08 March 2012

Resource Curse?

Resource curse is a naive concept that ignores the facts of deep wounds caused by colonialism by European countries over the nations in Asia, Africa,Pacific, South America and Central America. This concept also ignores the reality of a sophisticated transformation from colonialism to global governance mode that is merely a tool to maintain the power of rich industrial countries over the countries natural wealth owners

Arief Wicaksono | BoilingSpot | 8 March 2012

According to Wikipedia:

The resource curse or Paradox of Plenty refers to the paradox that countries and regions with an abundance of natural resources, specifically point-source non-renewable resources like minerals and fuels, tend to have less economic growth and worse development outcomes than countries with fewer natural resources. This is hypothesized to happen for many different reasons, including a decline in the competitiveness of other economic sectors (caused by appreciation of the real exchange rate as resource revenues enter an economy), volatility of revenues from the natural resource sector due to exposure to global commodity market swings, government mismanagement of resources, or weak, ineffectual, unstable or corrupt institutions (possibly due to the easily diverted actual or anticipated revenue stream from extractive activities).

Even economic researchers like Richard Auty, Jeffrey Sachs and Andrew Warner encourage the curse of natural resources as an academic thesis to describe the ex-colonial countries who struggled to keep pace of economic compared to other former colonies that successfully mimic the pattern of growth-based development economy. Even those opposed to the thesis of that scholars, such as Stephen Haber and Victor Menaldo in their paper, also did not use the facts about the profound impact of colonialism. These two scholars do not go beyond economics, as suggest that increases in resource reliance are not associated with authoritarianism. And in fact, may in many specifications, “generate results that suggest a resource blessing.” Sophisticated transformation of the forms of pre-20th century colonialism to become modern political-economics instrument controlling the flow of goods and services from areas of abundant natural wealth regions to industrial axes rarely debated because it must be associated with the presence of world bodies like the United Nations, World Bank, IMF and so on.

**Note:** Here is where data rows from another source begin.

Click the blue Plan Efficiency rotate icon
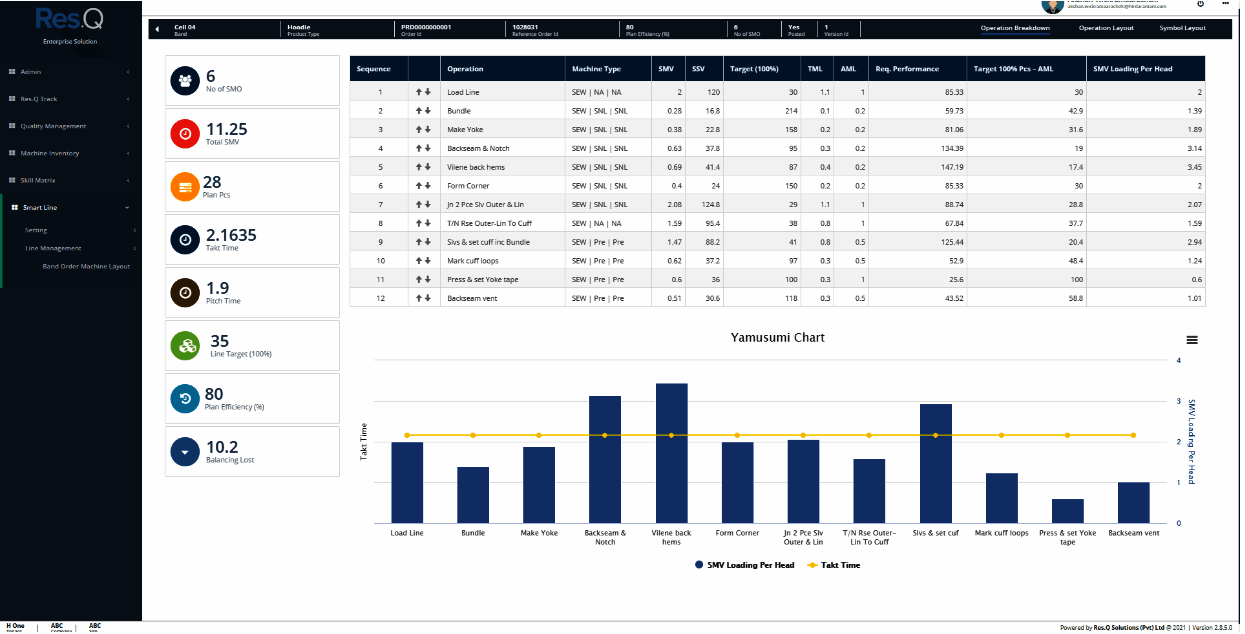This screenshot has width=1245, height=634. pos(184,398)

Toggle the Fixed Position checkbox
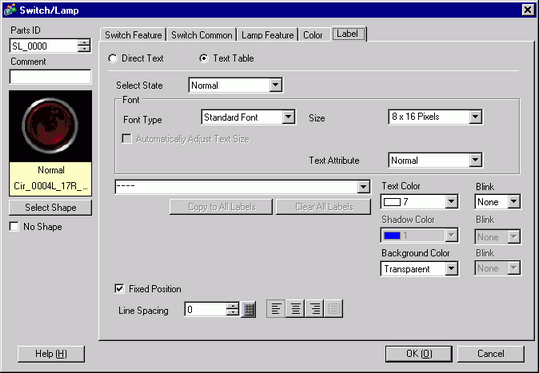tap(119, 288)
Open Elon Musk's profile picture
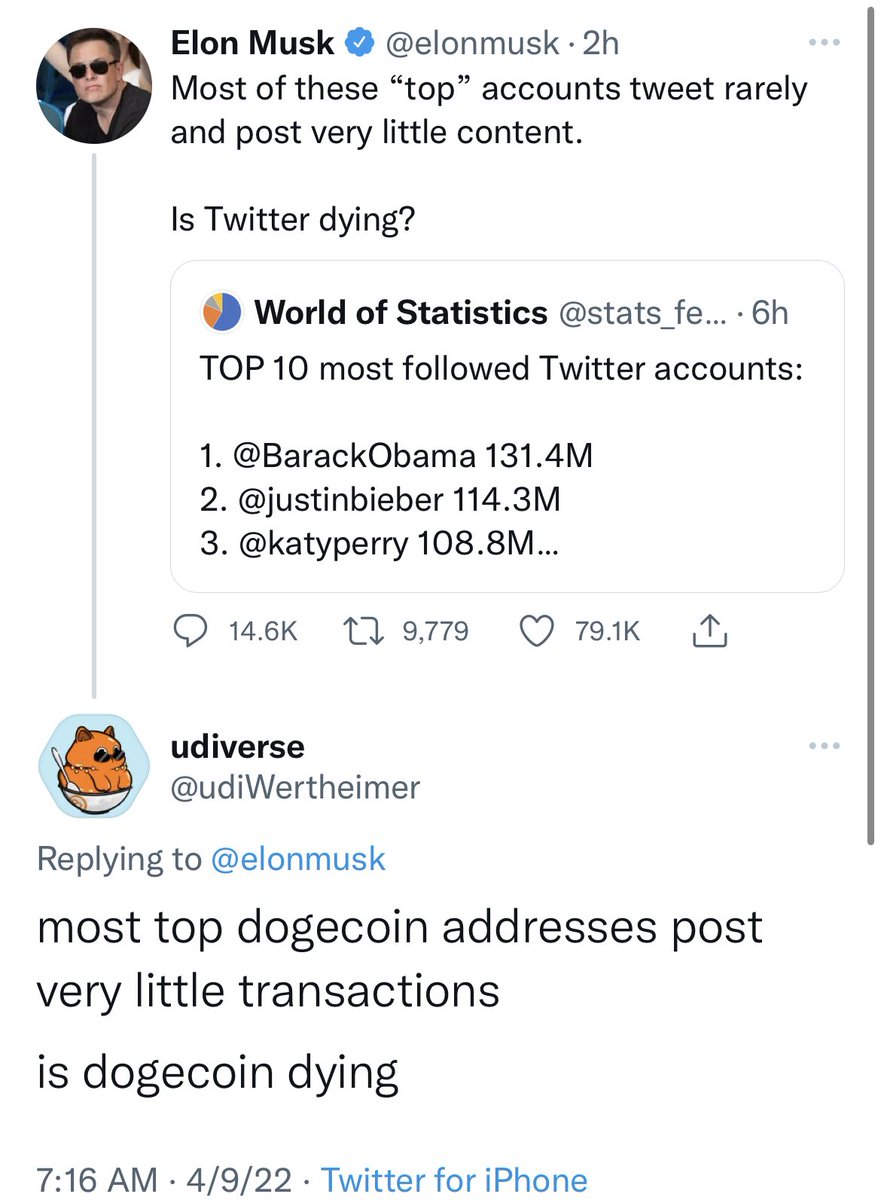 (94, 87)
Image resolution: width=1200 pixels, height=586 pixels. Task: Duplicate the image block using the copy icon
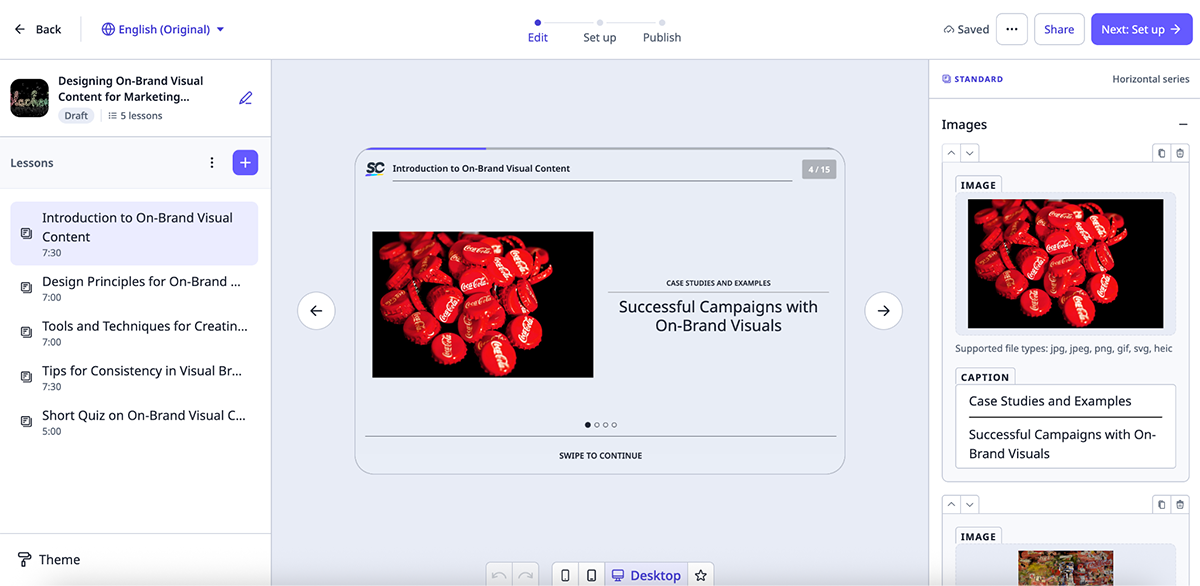1160,152
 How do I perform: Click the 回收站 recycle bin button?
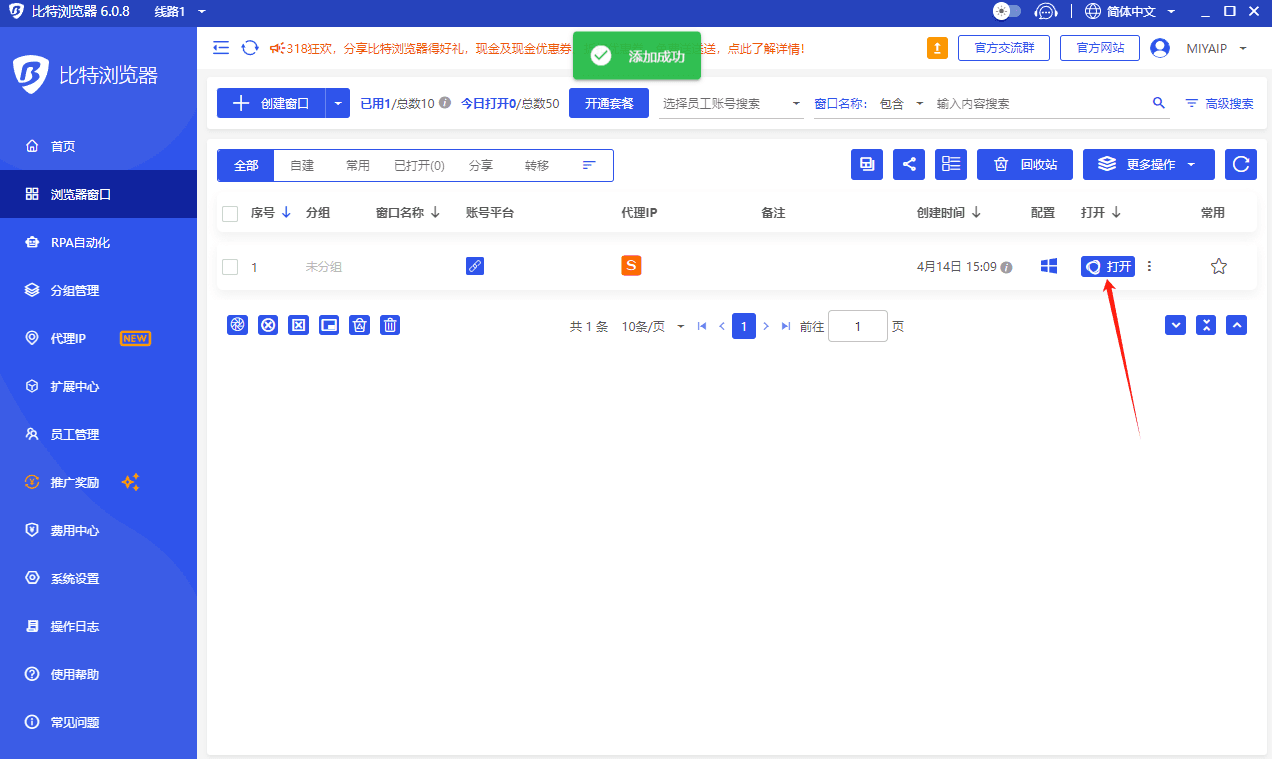tap(1024, 165)
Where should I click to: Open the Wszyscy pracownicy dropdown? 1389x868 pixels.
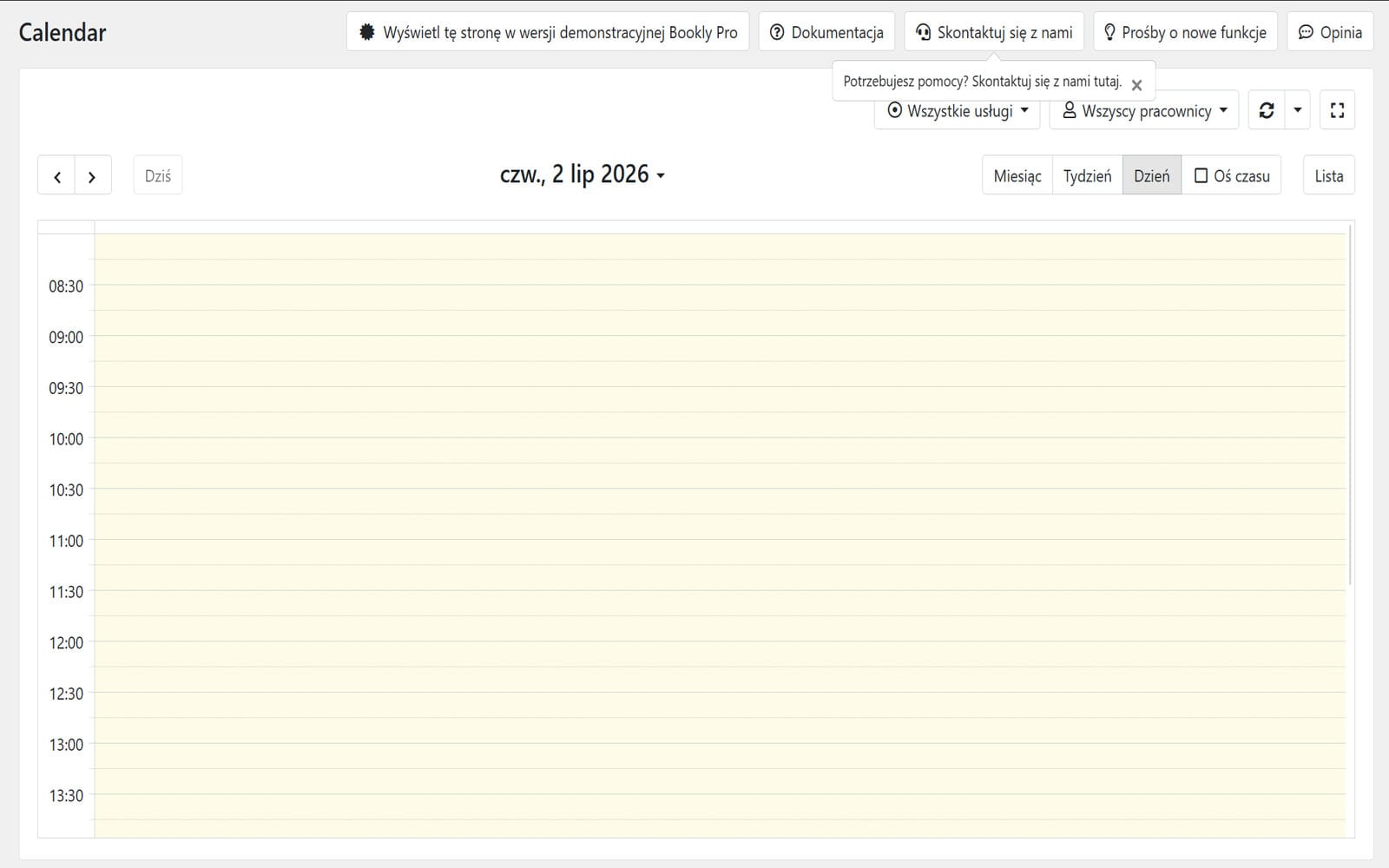1144,110
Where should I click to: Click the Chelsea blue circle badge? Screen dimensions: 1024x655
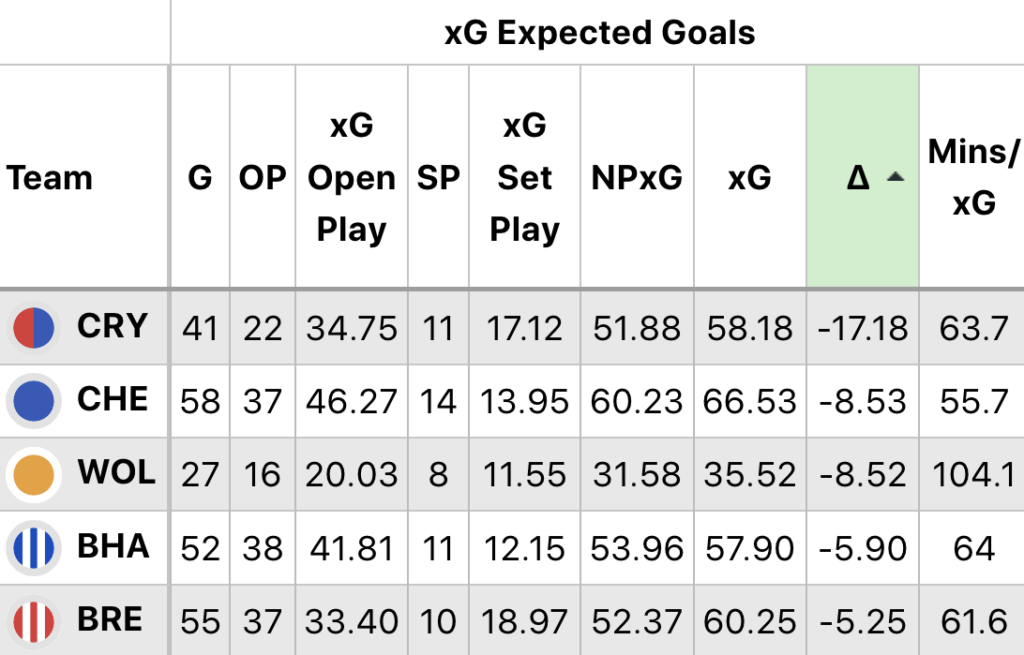pos(34,401)
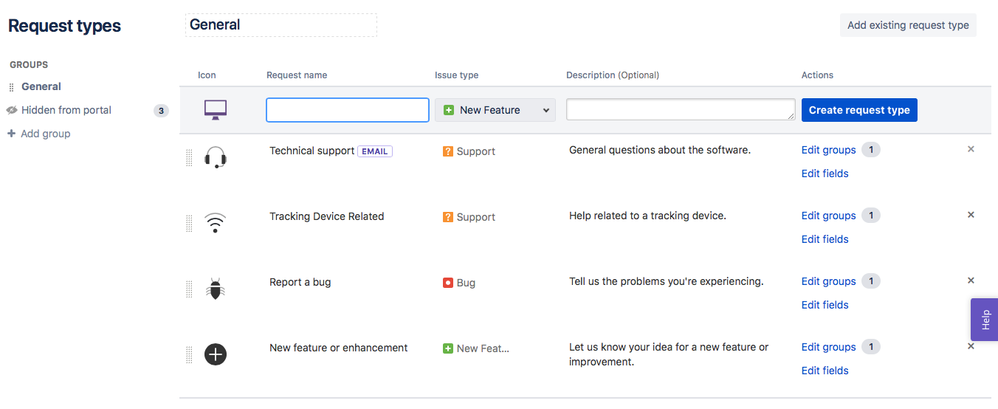The width and height of the screenshot is (998, 409).
Task: Open the Issue type dropdown
Action: point(495,110)
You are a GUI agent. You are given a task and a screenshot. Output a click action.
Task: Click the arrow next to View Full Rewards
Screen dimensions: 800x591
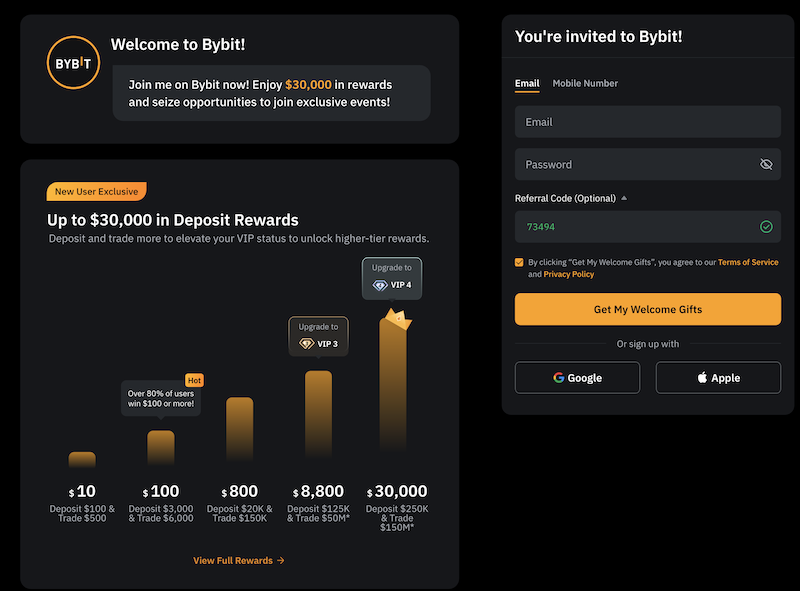pyautogui.click(x=281, y=561)
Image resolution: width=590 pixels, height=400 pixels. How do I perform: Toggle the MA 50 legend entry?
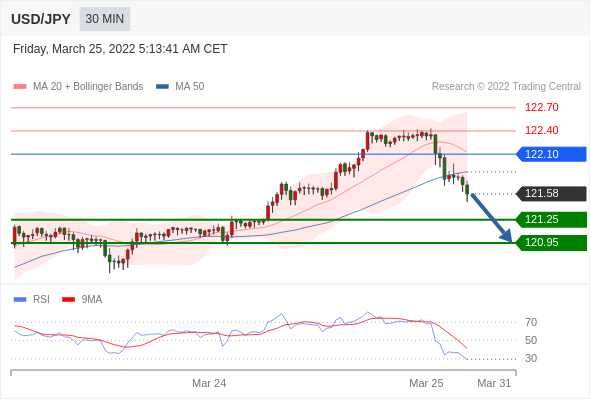tap(180, 87)
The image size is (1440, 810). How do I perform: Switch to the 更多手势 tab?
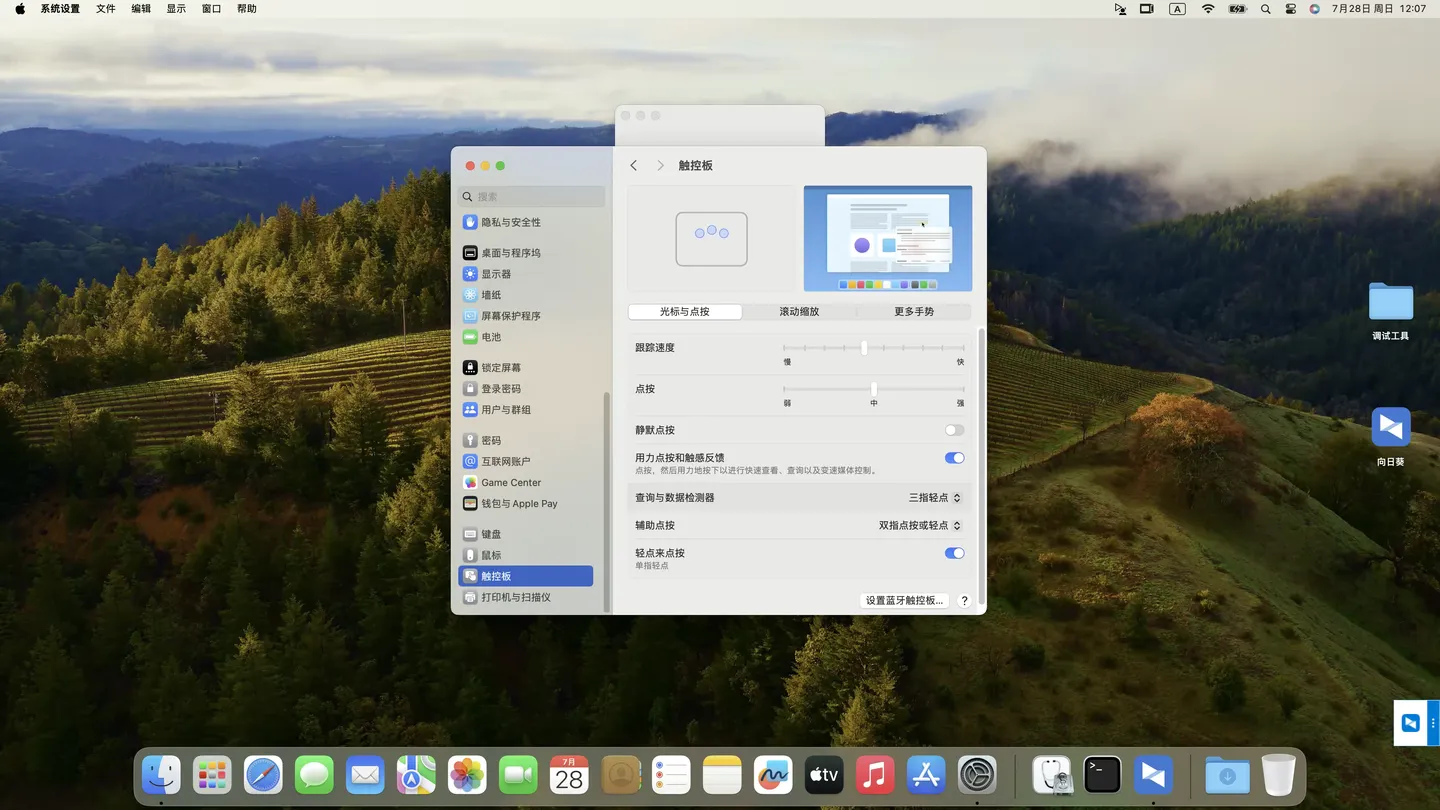point(913,312)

These global political-economic instruments will not be able operate without cultural intervention through the standardization of teaching and education in the countries which own the natural wealth. Production and consumption models that can boost economic growth is introduced and disseminated through modes of education and teaching as well as through agressive pop culture media. Resistance to this approach appeared in the form of indigenous peoples movements and post-colonial studies. However, the resistance movement is not easy to replace everything that had grown deep into the minds of those who think than the modern life dream is of what they watch on television soap-opera, advertisement and Holywood movies, which rely so much on industrial products and services based on exploitation of natural resources.

In my opinion, this is not the curse of natural resources, but the curse of the former colonial countries. Curse that perpetuated by endless efforts by rich industrialized countries tocontinue to control the flow of goods and services to sustain their economicgrowth.